3D quantitative structure–activity relationships study on anti-gastric cancer of chrysin derivatives

In this paper, 3D-QSAR models were constructed to conduct a preliminary study on the structure–activity relationship of chrysin. The three-dimensional structures of the selected 54 chrysin derivatives were constructed by SYBYL-X 2.0 software, molecular mechanics procedures for conformational optimization, and molecular alignment. The 3D-QSAR model of these compounds was constructed by comparative molecular force field analysis (CoMFA) and comparative molecular similarity index analysis (CoMSIA), and the structure–activity relationships of chrysin compounds was preliminarily discussed.
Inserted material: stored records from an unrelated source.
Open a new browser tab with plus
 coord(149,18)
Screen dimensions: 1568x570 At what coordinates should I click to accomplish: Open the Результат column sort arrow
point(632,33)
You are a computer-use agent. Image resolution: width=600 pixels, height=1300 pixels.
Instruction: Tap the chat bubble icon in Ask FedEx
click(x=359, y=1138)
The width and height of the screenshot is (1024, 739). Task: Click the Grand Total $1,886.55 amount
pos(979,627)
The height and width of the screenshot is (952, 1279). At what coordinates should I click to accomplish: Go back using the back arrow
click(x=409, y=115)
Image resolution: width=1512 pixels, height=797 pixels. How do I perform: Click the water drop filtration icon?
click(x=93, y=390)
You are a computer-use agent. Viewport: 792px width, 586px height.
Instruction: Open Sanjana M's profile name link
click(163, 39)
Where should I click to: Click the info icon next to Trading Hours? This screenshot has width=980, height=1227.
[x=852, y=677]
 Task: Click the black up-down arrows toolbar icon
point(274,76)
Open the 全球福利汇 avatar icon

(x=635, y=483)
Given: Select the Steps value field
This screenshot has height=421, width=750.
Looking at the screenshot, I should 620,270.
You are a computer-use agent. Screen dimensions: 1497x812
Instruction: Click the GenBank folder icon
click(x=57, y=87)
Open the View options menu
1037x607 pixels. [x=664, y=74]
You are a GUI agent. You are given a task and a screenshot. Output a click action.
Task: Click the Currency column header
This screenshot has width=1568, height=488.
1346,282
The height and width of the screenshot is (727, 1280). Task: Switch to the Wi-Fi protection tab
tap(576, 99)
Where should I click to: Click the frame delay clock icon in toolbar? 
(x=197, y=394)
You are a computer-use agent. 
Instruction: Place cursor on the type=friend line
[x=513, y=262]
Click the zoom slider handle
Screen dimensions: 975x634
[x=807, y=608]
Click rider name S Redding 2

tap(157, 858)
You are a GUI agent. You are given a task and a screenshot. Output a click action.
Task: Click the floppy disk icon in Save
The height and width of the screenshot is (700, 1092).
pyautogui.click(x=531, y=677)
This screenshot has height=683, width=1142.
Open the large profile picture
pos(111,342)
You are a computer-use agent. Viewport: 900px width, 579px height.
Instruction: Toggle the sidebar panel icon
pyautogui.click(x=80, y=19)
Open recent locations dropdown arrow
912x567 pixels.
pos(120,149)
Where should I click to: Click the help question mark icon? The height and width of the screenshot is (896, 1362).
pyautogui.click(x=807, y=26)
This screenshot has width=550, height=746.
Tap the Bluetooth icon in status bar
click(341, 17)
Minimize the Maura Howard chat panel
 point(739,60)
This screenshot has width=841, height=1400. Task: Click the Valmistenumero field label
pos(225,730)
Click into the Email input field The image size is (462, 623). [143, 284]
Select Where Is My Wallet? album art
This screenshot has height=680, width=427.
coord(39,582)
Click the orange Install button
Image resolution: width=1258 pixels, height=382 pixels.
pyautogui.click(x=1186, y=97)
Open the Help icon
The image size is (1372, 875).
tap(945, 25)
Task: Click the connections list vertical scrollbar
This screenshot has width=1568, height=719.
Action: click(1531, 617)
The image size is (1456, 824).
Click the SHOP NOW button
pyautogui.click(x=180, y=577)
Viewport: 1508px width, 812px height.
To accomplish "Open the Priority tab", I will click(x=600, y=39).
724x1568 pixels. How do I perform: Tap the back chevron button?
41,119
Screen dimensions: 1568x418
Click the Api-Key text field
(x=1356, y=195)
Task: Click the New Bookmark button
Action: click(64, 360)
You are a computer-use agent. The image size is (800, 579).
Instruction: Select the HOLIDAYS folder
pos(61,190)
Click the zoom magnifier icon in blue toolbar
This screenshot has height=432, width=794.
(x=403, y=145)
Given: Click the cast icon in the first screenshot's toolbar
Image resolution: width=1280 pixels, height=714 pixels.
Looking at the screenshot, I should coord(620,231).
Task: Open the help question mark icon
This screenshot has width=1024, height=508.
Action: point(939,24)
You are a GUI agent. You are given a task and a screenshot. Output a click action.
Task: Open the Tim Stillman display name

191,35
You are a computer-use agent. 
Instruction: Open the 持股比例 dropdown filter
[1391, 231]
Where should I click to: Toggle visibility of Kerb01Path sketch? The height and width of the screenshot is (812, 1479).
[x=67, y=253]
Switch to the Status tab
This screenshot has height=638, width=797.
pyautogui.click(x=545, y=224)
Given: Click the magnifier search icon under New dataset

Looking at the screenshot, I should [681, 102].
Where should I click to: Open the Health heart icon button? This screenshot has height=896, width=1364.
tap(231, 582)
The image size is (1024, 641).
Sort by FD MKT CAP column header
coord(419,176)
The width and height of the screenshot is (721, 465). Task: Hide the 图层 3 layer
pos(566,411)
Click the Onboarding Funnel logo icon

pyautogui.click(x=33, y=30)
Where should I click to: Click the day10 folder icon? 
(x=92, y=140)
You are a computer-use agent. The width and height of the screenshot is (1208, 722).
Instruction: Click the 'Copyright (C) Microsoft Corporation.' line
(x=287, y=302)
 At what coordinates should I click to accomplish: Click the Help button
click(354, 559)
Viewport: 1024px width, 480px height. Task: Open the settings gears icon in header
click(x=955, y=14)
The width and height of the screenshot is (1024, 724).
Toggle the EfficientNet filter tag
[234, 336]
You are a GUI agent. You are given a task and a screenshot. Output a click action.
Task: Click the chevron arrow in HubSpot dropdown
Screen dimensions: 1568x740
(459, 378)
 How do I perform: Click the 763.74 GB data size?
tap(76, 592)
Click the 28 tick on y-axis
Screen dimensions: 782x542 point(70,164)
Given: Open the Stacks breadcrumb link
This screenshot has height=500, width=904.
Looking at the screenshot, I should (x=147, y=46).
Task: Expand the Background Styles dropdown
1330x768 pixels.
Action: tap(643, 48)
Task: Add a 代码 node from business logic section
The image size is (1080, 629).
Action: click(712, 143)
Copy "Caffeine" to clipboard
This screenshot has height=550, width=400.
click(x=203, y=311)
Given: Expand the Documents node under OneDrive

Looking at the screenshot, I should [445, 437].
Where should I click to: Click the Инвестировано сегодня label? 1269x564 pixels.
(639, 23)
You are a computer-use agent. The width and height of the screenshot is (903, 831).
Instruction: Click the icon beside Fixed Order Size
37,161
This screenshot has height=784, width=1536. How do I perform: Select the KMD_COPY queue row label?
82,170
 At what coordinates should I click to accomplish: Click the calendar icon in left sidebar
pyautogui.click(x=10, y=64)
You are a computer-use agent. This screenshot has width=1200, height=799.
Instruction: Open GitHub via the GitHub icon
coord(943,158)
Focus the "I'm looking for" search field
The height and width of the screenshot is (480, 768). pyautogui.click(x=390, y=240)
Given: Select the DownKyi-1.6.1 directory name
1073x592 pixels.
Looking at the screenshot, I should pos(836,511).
CoMFA and CoMSIA models are all constructed reasonably and reliably (CoMFA: q 2 = 0.703, r 2 = 0.886, SEE = 0.217, F = 113.572; CoMSIA: q 2 = 0.647, r 2 = 0.841, SEE = 0.255, F = 111.740), a series of three-dimensional contour maps were obtained to visualize the influence of various fields around the compound molecules on the drug activity. Groups with more hydrogen bonding acceptors attached to the end of the 7-O-alkane chain of chrysin are favorable for the molecular activity, such as amino acids. However, excessively long 7-O-alkane chains or the introduction of bulky hydrophobic groups on the 7-O-alkane chain will reduce the activity of the molecule. In contrast, the introduction of bulky hydrophobic groups on the side chains of amino acids will enhance the molecular activity.